Non, je ne pense pas. Ce n’est pas un problème en Italie. C’est un problème de fonctionnement de l’Union européenne. Je pense qu’il faut reconsidérer le fonctionnement de l’Union européenne en fonction de l’élargissement vers l’Est.

Yves Mény

Les Italiens sont pragmatiques, business is business. Sur l’autoroute entre Milan et Venise un train continu de camions vient de l’Est, de la Russie et de plus loin. Il y a donc des intérêts économiques énormes – que la France n’a que marginalement – avec l’Europe de l’Est intégrée aujourd’hui et l’Europe de l’Est intégrée de demain, les Balkans.

Il est presque inéluctable que l’Europe demain sera à trente-cinq ou trente-six. La seule question est quand et comment on gère une Europe à trente-cinq, sous quelle forme, avec quels mécanismes … C’est un énorme problème européen.

Mais je crois que, à la différence de la France, la question de l’élargissement est le paradoxe italien. Bien que se disant en faveur de l’intégration aussi poussée que possible l’Italie souhaitait l’entrée de la Turquie dans l’Union européenne. Elle a toujours été un soutien très fort de la Turquie. Il y a là quand même une légère contradiction. En tout cas, le morceau turc est particulièrement difficile à avaler.

Faisons les choses et on verra après : cela fait partie du génie italien !

Christian Masset

Il est vrai que les Italiens ont toujours été favorables à l’élargissement. Cette conception de l’Europe est aussi dictée par la géographie et les affaires.

La conception c’est que, comme le disait Kissinger, l’Europe était pour la France la réincarnation, donc l’idée de la puissance. Or, plus nombreux sont les pays membres, plus la place de la France semblait se diluer. Les Italiens avaient une autre approche : ils ne concevaient pas une Europe puissance mais une Europe qui les intégrait dans un espace qui se modernisait, qui les protégeait.

········

### ÉNONCÉ 1:
Répondez aux questions suivantes sur le texte étudié.
(a) D'où vient le train continu de camions qui circule sur l'autoroute entre Milan et Venise ?
(b) Quel pays l'Italie a-t-elle toujours soutenu très fortement ?
(c) D'après Christian Masset, par quoi la conception italienne de l'Europe est-elle aussi dictée ?
### ÉNONCÉ 2:
Prolongez le débat sur l'Italie et l'élargissement de l'Union européenne en reprenant après sa dernière phrase.

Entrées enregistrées
········

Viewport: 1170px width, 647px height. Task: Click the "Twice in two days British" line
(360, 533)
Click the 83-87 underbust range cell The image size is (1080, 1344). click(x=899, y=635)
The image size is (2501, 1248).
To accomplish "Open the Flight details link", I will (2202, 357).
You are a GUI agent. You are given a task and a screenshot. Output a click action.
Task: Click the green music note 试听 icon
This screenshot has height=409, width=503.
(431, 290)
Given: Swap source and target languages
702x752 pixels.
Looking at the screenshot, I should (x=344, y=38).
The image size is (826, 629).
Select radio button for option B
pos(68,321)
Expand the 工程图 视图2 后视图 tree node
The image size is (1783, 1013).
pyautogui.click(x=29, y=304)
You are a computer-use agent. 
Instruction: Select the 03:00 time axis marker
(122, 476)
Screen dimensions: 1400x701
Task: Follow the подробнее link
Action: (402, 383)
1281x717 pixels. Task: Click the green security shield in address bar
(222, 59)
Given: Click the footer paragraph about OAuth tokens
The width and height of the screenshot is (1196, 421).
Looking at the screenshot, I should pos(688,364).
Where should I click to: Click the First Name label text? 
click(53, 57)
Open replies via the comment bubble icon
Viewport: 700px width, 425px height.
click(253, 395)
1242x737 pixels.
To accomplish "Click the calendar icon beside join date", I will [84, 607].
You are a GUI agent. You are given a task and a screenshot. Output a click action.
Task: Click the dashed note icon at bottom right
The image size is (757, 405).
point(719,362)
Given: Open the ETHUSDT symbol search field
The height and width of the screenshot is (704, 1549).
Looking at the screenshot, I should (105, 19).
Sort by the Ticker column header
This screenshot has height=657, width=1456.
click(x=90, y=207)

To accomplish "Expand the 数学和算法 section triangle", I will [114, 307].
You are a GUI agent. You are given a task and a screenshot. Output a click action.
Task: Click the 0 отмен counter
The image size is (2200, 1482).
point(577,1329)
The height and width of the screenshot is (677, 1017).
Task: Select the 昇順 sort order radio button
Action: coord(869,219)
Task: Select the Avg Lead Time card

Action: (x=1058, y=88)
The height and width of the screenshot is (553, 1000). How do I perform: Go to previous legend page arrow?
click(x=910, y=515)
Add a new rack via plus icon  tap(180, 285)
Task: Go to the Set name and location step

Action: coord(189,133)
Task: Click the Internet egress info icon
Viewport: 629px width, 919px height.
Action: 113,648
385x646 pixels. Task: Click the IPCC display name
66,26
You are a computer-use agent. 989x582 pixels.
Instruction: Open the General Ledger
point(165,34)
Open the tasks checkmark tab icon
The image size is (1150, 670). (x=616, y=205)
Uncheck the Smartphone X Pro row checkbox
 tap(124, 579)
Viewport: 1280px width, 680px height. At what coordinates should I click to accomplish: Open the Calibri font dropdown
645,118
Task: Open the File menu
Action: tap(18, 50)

········

### RÉPONSE ATTENDUE 1:
(a) Il vient de l'Est, de la Russie et de plus loin.
(b) La Turquie.
(c) Par la géographie et les affaires.

### RÉPONSE ATTENDUE 2:
Les perceptions sont différentes. Nous, Français, voyons l’Italie comme un pays méditerranéen. Mais pour beaucoup d’Italiens il s’agit aussi et peut-être d’abord d’un pays lié à l’Europe centrale. C’est le cas de l’Italie du Nord (30 millions d’habitants) ou dans la plaine du Pô (25 millions d’habitants) où le niveau de vie par tête est celui des Pays-Bas. Leur histoire a été liée à l’Europe centrale. Une grande partie de la Vénétie et même Milan faisaient partie de l’Empire austro-hongrois. Trieste était le port de l’Empire autrichien.

En ce qui concerne les affaires, les investissements italiens sont très présents dans tous les pays des Balkans et au-delà, jusqu’en Ukraine. C’est un espace de développement naturel. Depuis la République de Venise, les Balkans étaient leur arrière-pays, ils y étaient chez eux. Et l’Italie n’imagine pas être détachée de cette région.

Mais se pose la question de savoir comment cela va fonctionner, avec la question des groupes pionniers, la question de la majorité qualifiée …

Marie-Françoise Bechtel

Ces trois réponses étaient très intéressantes parce qu’elles étaient complémentaires. Chacune apportait une raison supplémentaire pour expliquer que l’élargissement à l’Est n’est pas un sujet pour l’Italie.

Alain Meininger

Je voudrais remercier les trois intervenants pour leurs exposés remarquables, exhaustifs.

Je voudrais juste illustrer l’auto-perception de l’Italie comme un pays d’Europe centrale du fait de son passé austro-hongrois. C’est extrêmement frappant à Trieste, une ville de confins que nous aimons particulièrement. C’est une autre Italie que l’Italie méditerranéenne.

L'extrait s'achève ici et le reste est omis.